## What is being asked
Everything from the line with "Task: Open the Claim menu item" through the last line of the data below should be copied exactly, apart from the pictures.
Given information Start Marker
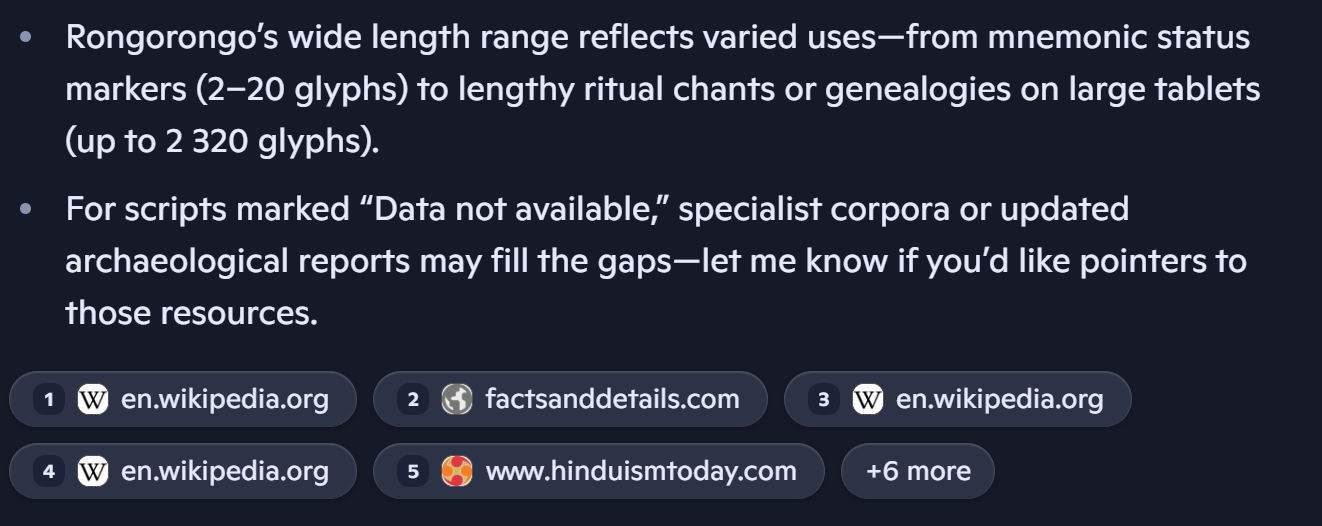Click the Rongorongo length range paragraph
Screen dimensions: 1322x526
click(x=660, y=89)
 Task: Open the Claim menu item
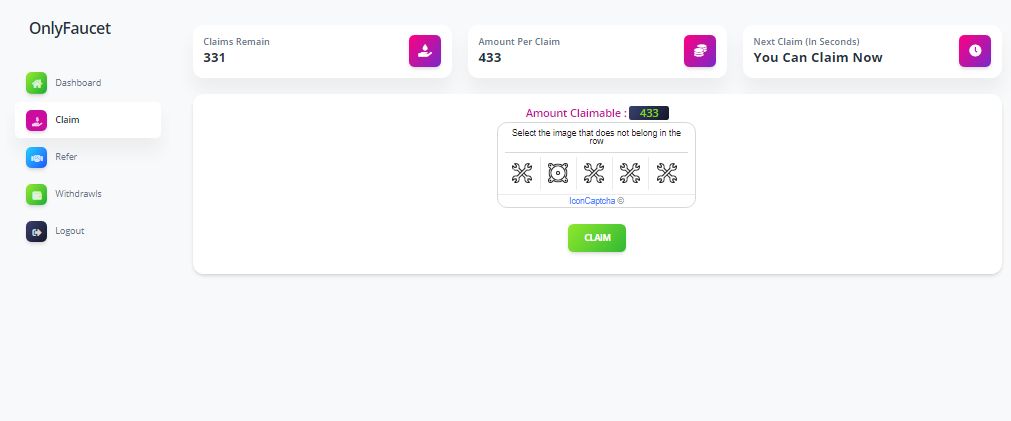coord(67,120)
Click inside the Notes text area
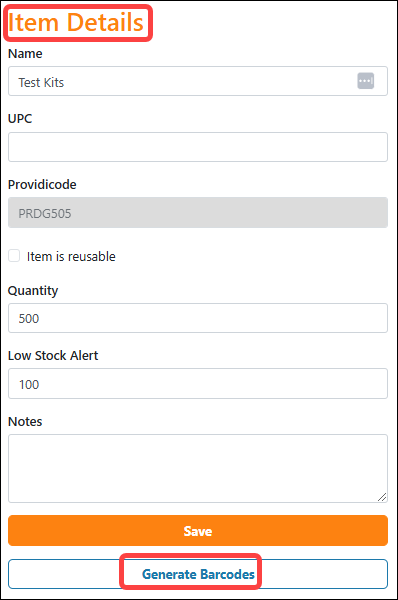 [x=198, y=468]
Given information End Marker
## Output for this task
 Task: Open the Claim menu item
coord(67,120)
Click inside the Notes text area
 [x=198, y=468]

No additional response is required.